Fishers welcome Mandurah reef

Mandurah artificial reef

A map shows the location of the proposed reef.

An artificial reef to be built off Mandurah will provide safer, more accessible fishing, according to a peak body representing recreational fishers.

The reef would be the third of its kind in the state’s south west and would be modelled on similar projects in Bunbury and Dunsborough.

Tim Grose from Recfishwest, an organisation that lobbied to get the reef approved,  said it was a win for recreational fishers.

“We’re really excited and quite proud that it’s about to go in the water and come to fruition after many years of planning and approval,” he said today.

“People travelling to Mandurah now have another option to go not far off shore and catch some fish in a safe environment.”

Mr Grose said recreational fishers had their say and wanted their licence money put towards artificial reefs.

“We’ve got support from recreational fishers state-wide,” he said.

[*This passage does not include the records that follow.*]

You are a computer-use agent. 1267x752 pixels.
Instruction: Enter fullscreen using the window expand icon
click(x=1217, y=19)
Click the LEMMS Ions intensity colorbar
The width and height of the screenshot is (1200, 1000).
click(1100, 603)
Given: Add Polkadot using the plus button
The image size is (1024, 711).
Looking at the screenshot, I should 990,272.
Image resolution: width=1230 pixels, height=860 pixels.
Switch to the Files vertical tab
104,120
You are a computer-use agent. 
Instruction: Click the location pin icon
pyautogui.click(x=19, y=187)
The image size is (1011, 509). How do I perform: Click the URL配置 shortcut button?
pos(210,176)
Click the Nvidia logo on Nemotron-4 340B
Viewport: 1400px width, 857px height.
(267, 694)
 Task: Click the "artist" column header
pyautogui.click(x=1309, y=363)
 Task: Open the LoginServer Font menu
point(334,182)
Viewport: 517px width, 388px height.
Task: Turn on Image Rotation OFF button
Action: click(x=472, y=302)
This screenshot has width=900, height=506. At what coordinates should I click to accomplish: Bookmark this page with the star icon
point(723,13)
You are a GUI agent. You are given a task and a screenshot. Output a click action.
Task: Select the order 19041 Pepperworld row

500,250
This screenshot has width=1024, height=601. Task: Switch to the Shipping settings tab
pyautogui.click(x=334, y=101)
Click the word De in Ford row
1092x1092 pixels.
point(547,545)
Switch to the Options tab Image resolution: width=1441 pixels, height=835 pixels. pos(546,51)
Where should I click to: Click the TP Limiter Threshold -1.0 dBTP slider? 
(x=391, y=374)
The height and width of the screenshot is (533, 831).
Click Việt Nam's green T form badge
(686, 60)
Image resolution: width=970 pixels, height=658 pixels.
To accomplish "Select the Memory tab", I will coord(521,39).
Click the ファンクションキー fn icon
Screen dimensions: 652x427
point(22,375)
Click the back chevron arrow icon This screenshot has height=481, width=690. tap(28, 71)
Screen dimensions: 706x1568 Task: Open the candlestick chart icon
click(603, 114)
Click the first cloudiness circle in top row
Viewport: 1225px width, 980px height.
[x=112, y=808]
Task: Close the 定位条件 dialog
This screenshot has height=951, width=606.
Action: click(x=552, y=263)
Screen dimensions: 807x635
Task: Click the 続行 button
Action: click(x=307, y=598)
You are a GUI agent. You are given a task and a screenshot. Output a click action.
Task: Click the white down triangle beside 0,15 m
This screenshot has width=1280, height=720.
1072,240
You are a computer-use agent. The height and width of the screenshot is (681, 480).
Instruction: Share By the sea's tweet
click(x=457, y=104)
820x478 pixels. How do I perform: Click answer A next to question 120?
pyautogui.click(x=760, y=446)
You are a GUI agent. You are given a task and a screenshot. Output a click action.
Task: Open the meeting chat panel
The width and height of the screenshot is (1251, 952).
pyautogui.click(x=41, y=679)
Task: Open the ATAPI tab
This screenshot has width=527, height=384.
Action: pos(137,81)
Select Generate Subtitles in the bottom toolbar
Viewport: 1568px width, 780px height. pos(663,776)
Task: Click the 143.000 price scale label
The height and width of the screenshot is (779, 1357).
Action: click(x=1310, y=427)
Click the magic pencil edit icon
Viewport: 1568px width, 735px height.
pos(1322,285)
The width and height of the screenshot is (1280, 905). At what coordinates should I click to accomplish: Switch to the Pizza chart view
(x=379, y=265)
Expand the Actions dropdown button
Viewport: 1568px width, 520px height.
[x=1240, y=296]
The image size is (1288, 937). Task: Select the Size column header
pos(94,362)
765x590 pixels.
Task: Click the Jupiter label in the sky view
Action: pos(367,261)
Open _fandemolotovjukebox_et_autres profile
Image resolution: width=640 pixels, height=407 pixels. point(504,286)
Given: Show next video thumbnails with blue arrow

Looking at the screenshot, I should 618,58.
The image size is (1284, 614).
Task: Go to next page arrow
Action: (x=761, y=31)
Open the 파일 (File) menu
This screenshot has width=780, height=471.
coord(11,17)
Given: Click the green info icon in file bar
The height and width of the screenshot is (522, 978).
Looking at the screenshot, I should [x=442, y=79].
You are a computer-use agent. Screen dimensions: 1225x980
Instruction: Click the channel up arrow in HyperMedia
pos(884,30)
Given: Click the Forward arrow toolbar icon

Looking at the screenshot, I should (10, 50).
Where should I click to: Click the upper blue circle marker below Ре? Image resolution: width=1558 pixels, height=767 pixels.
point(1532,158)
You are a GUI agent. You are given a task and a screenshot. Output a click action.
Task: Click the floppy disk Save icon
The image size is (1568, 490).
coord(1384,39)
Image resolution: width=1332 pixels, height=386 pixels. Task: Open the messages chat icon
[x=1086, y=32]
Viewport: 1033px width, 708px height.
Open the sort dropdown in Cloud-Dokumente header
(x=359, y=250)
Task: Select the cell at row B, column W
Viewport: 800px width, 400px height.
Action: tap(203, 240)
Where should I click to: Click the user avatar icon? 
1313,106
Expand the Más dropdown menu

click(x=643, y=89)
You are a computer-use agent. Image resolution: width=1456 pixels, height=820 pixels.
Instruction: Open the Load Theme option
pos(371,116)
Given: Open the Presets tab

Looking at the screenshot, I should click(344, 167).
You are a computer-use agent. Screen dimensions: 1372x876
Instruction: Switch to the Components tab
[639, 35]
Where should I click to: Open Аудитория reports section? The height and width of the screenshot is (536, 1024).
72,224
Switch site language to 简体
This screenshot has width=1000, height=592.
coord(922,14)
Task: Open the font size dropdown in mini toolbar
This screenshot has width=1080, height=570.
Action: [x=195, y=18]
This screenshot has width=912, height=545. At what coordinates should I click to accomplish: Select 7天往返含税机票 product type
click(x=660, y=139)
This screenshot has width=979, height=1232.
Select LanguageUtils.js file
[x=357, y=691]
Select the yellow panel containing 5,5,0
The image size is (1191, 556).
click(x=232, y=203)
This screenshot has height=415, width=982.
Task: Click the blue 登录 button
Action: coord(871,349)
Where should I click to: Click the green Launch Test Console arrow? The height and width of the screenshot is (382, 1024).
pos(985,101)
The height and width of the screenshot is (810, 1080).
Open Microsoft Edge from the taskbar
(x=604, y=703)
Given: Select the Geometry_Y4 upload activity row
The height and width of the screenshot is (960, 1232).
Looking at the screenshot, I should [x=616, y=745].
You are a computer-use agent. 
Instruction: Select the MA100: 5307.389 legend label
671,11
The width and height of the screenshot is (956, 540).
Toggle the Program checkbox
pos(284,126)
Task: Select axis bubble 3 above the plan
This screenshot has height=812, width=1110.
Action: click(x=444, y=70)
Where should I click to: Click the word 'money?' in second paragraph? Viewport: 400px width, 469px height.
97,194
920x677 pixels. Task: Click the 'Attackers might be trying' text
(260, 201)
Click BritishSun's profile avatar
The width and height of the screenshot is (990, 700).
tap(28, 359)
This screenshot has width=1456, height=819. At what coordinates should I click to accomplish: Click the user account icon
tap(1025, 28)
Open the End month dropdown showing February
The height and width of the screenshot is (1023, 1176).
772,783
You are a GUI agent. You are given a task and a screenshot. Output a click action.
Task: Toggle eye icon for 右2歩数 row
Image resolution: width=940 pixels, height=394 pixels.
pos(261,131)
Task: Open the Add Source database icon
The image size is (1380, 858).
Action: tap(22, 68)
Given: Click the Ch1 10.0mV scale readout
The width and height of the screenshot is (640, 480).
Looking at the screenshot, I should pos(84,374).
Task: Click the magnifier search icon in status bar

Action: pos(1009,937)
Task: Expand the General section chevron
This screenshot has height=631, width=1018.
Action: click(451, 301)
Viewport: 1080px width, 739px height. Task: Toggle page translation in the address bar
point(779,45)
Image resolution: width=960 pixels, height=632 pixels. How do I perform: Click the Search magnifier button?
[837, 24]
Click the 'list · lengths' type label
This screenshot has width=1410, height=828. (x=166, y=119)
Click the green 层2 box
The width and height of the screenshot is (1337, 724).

“The community and stakeholders through Peel, especially Mandurah, are very supportive and on board and have been involved in the consultation throughout the whole process, and they’re as excited as we are to get this thing in the water.”

He said the reef had the potential to boost tourism in the Peel region.

“We’ve already seen a big boost in tourism in the south west.We all know fishing in the south west is fantastic by itself, but having those reefs in there just adds another element,” he said.

Fisheries Minister Joe Francis yesterday announced the state Government would invest $1.1 million into the project. The reef will be located nine kilometres offshore, due west of Halls Head, in 25m of water.

Mr Francis said the reef would benefit recreational fishers and the local community.

“Many West Australians already flock to Mandurah each year to fish for prized blue swimmer crabs and this initiative will provide another reason to visit, as well as bringing flow-on benefits to local businesses,” the minister said.

“Fish such as pink snapper, samson and skippy are expected to be attracted to the reef once algae, seaweed and coral start growing on it.”

The reef would be funded by revenue collected from recreational licence fees.